フィンランドの二つの湖とその集水域におけるセシウム137の移動と動態
タイトル:フィンランドの二つの湖とその集水域におけるセシウム137の移動と動態
著者:サクセンR., イルスE.
典拠:全体環境科学、394巻、2/3号、349-360頁、2008年5月。
デジタルオブジェクト識別子:10.1016/j.scitotenv.2008.01.048.
キーワード:セシウム137、チェルノブイリの放射性降下物、淡水魚、水生植物、湖の堆積物、キノコ
概要:セシウム137の長期挙動について、フィンランド南部で1986年のチェルノブイリの放射性降下物の影響を最も受けた地域にある2つの淡水生態系において調査した。サンプルとしては、湖や土壌から水、底質、水生植物や魚を、集水地域からはキノコ、種子植物を採取した。魚に含まれるセシウム137の放射能濃度は比較的高いレベルで残っており、我々が調査したその他の湖と比べ、これらの二つの湖においてははるかにゆっくりと減少していることが分かった。魚において継続的に濃度が高い理由の一つが、これらの湖水に比較的高いレベルのセシウムが長期滞在しているためであることは明らかであり、それは沈降速度の遅さと関連がある。湖の水路の特性、つまり、水中におけるカリウムの欠乏と低pHに関連した貧栄養的特徴が、魚に含まれるセシウム137の効率的な取り込みと長い滞留時間のその他の理由である。魚におけるカドミウムの取り込みおよび遅滞に対する腐植物質の影響については本研究で明らかにすることはできなかった。

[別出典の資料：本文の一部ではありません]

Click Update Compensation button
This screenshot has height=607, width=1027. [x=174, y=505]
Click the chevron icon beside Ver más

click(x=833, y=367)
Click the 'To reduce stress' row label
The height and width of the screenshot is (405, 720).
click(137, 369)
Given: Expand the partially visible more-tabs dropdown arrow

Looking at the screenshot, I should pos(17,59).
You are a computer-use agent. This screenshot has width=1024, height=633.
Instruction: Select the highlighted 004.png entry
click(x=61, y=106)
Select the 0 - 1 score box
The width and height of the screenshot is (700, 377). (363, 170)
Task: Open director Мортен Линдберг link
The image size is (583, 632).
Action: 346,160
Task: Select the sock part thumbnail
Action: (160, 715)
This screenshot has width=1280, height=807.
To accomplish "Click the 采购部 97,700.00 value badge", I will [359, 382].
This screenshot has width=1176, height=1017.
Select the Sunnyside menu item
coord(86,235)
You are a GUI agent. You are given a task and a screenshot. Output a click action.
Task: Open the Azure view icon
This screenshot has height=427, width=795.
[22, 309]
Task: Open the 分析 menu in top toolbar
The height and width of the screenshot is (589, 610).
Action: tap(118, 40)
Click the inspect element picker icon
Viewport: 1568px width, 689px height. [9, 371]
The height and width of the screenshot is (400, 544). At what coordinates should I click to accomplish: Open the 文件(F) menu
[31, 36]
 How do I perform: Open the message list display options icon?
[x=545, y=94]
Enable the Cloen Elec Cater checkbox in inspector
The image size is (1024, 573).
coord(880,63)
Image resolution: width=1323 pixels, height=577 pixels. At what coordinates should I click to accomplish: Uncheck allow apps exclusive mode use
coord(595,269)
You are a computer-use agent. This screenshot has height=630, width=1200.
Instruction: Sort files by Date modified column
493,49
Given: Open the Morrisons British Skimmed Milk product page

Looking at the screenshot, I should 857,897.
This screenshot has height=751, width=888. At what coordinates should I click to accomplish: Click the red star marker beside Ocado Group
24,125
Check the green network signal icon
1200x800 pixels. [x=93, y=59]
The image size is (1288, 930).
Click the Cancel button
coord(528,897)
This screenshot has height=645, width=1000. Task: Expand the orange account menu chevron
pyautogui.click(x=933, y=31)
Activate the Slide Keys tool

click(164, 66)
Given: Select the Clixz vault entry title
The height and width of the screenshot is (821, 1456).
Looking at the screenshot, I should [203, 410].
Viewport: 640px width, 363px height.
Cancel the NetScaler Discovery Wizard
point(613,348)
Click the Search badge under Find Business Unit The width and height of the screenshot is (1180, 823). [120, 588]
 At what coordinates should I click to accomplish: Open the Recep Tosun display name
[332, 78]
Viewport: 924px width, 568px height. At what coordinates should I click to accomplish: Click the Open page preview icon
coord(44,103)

シイカランタ湖の水のより貧栄養的状態と低pHと関わる集水域の湿地土壌タイプは、研究対象となった二つの湖の放射能濃度の違いとセシウム137の転送について少なくとも部分的に説明するものである。これは、湖の集水域からのより高い転送や、魚およびVehkajärvi湖よりもシイカランタ湖内の他の生物相によるセシウム137のより高い取り込みを示している。パーチとパイクは水生植物における最高の指標以上により効率的なセシウムのアキュムレータである。陸生環境においては、キノコにおいてセシウムが最も効率的に蓄積していた。